Document extract>
-- START --
Disability and Medieval Philosophy?
Yes. My friend, Scott Williams, has put together an excellent book bringing the academic field of disability studies into dialogue with scholarship in medieval philosophy and theology. The project took shape over about five years and three conferences. (The image of the book is linked to its Amazon page if you want to take a look at the Table of Contents.)
I contributed a very short piece on Aquinas's understanding of what it takes to make human beings completely blessed. Turns out: a lot! Our longing always outstrips our ability to achieve what we desire. So we are dependent on God to save us. What does this have to do with disability? Well, relative to those saints who have already made it to heaven, we pilgrims here below are, all of us, disabled, and this fact should both humble and unite us.
Here in this post I am pasting the first and last two paragraphs, to give you a better sense of what I'm up to:
"Many medieval Christian theologians taught that the highest human good is a certain kind of relationship to God, a relationship ofenjoyment, often referred to asbeatific vision, in which the intellect has immediate access to the divine essence such that the desires of the will are fully satisfied. It was a commonplace among these theologians that a human being does not have the ability to enjoy the divine essence exclusively by his or her own efforts. This disability is not just due to the fact that human beings were understood to be damaged by original sin. Even supposing there had been no sin, we still would not be able to reach beatific vision by our own abilities. No other person or any created thing is equipped to help us, therefore only God can raise us to that naturally unobtainable natural end of beatific vision. On Thomas Aquinas's account of beatific vision—probably the most well-known medieval account—we need both an extrinsic power added to our nature, and a divine actualization of that power, that is, God both adds an ability to our human nature which we do not by nature possess, and also activates that power. Fancifully, to reach God's heaven, God himself must strap the rocket pack onto your back and then turn it on. This view warrants the following claims, which I want to develop and defend in this paper: for Aquinas, human well-being does not consist in the full actualization of the powers intrinsic to human nature. In this respect, Aquinas's understanding of human being and well-being constitutes a radical departure from the eudaimonistic essentialism of Aristotle. Relative to the ones blessed with beatific vision, every merely human being, however excellent by Aristotle's standards, is disabled.
-- END --
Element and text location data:
-- START --
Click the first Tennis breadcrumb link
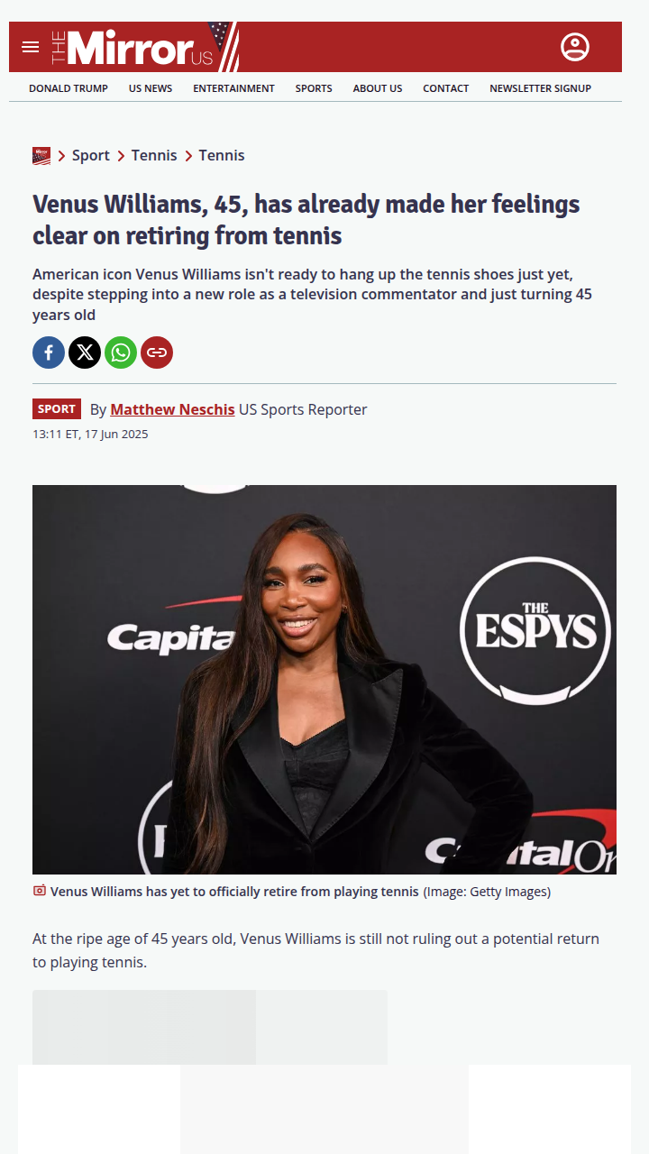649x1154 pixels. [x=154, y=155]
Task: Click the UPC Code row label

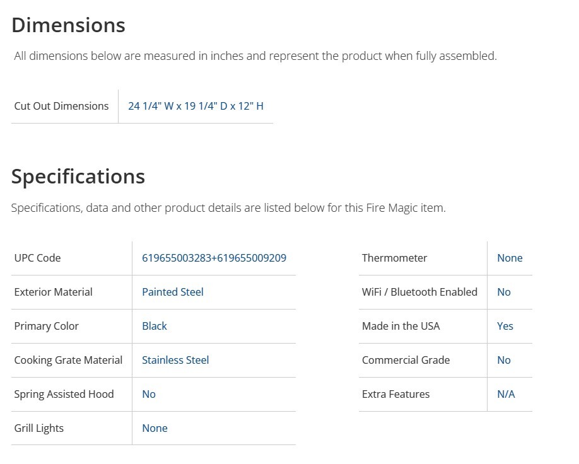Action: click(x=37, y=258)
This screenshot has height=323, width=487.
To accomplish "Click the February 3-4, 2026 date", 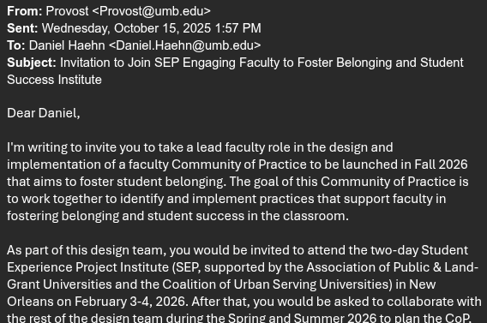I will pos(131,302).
-- END --
What you will do> Reproduce the passage of the post on disability and medieval philosophy from "I contributed a" up to and including "and unite us.", word for word.

Solution to this problem>
I contributed a very short piece on Aquinas's understanding of what it takes to make human beings completely blessed. Turns out: a lot! Our longing always outstrips our ability to achieve what we desire. So we are dependent on God to save us. What does this have to do with disability? Well, relative to those saints who have already made it to heaven, we pilgrims here below are, all of us, disabled, and this fact should both humble and unite us.